HOME OF THE ORANGE-PICKERS IN FLORIDA.—A curiosity peculiar to Florida, and the tropics generally, is the palmetto hut, an unsubstantial structure roofed and “weather-boarded” with palmetto leaves, but furnishing ample protection from sun and rain. These huts are usually built to serve as temporary abodes for orange-pickers, and are therefore generally within or near the groves. It is the custom to sell the orange crop on the trees, the purchasers being usually fruit dealers from the North. These dealers employ trained pickers, who work throughout the season, going from one grove to another until the gathering is completed. These pickers generally provide their own supplies, likewise their shelter, and the palmetto hut serves them both well and economically.

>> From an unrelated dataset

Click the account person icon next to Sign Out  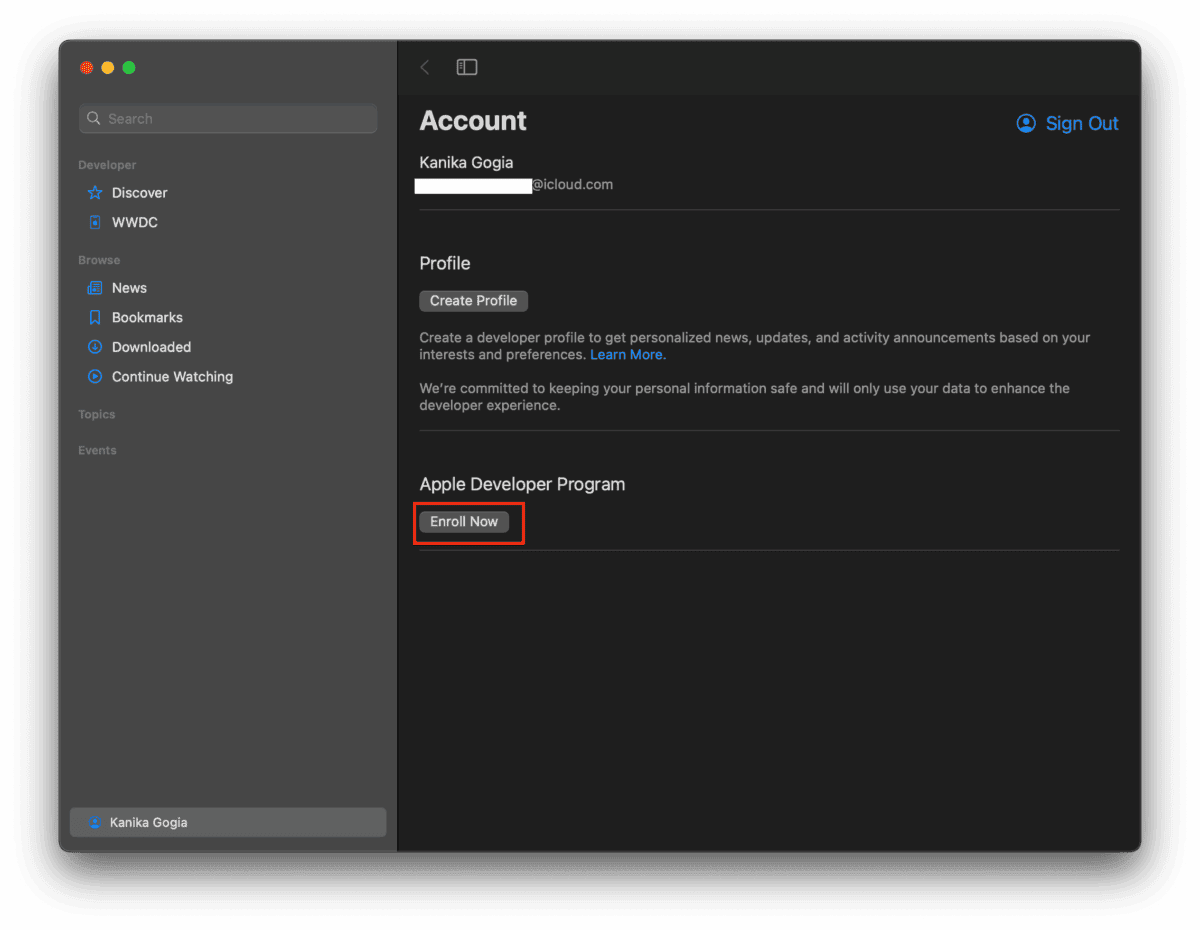1025,123
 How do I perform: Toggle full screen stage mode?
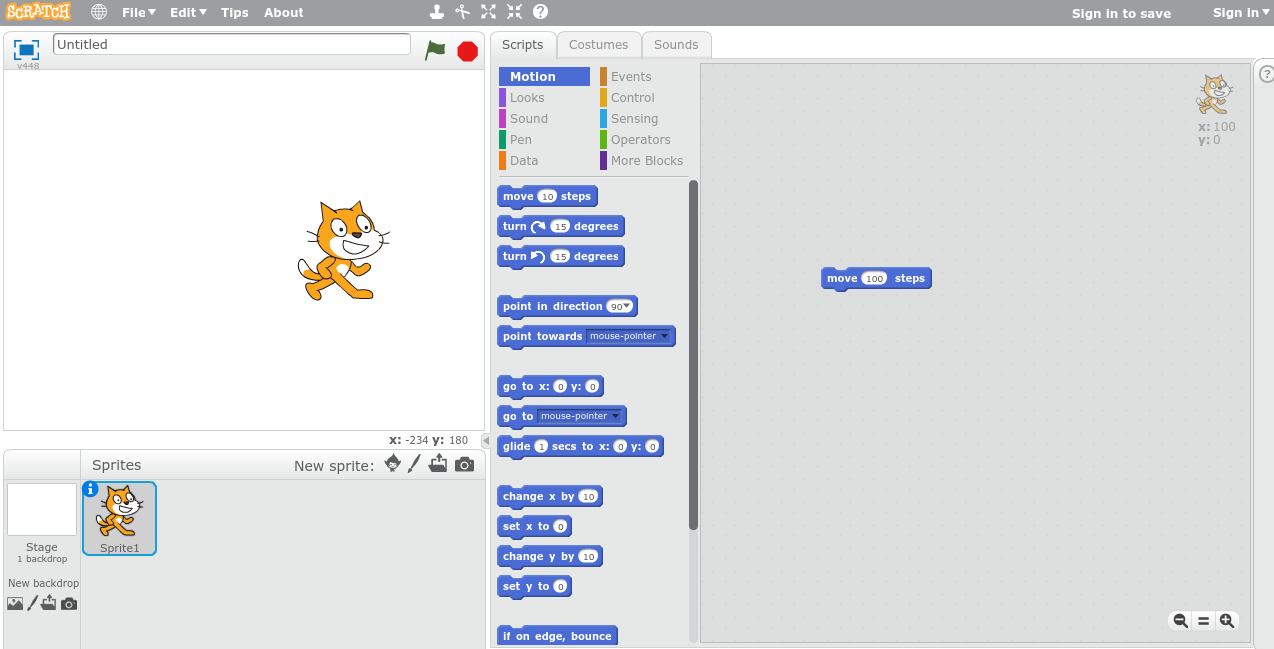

SCENE ON THE SUWANEE RIVER.
At Palatka we took boat for an excursion up the Ocklawaha River to Silver Spring and Ocala, the head of navigation on that stream. Of our many trips in the East, West and South, this proved to be the most unique, the most wonderful, the most sensationally picturesque. Ocklawaha River is at once a lagoon, a narrow lake, and a swamp, but at no place does it have the appearance of a flowing stream, for the current is scarcely perceptible. The shore-line is indicated by a profuse growth of water-vegetation and cypress knees, while at places the river is so narrow that lofty trees interlace their branches above the low smoke-stack of the boat. And what a boat! It is well adapted to the trade, and to that end is unlike any other steamer that ever sat in the water, a thing of indescribable shape, an object of surprise and curiosity. On this queer craft fifty people may ride in comfort during the day, while attention is attracted by the alligators, cranes, loons and snake-birds along the shore, but the night must be spent in vain regrets and fighting mosquitoes. No chance to get lonesome on this trip; there is too much to see in day-time and too much to do at night. But it is a novelty, an experience, a sensation worth more than the discomforts that must be endured. Along the Ocklawaha alligators are still plentiful, because shooting is not allowed from the boat, and there is no other way to approach them within gun-shot distance. The lazy monsters may be seen sunning their corrugated backs on nearly every log, and in their company huge water-snakes are often found, associated with big and little snapping-turtles, the three species forming a congenial but most repulsive family of reptilian cousinship. The water being half-stagnant is black with a vegetable dissolution, and yet so transparent that the bottom may at times be seen. But if the creatures that haunt the river are offensive, the sight is compensated by the wonder which they excite; while the dense woods that margin the shore are resonant with the carol of birds and jewelled with their brilliant plumage.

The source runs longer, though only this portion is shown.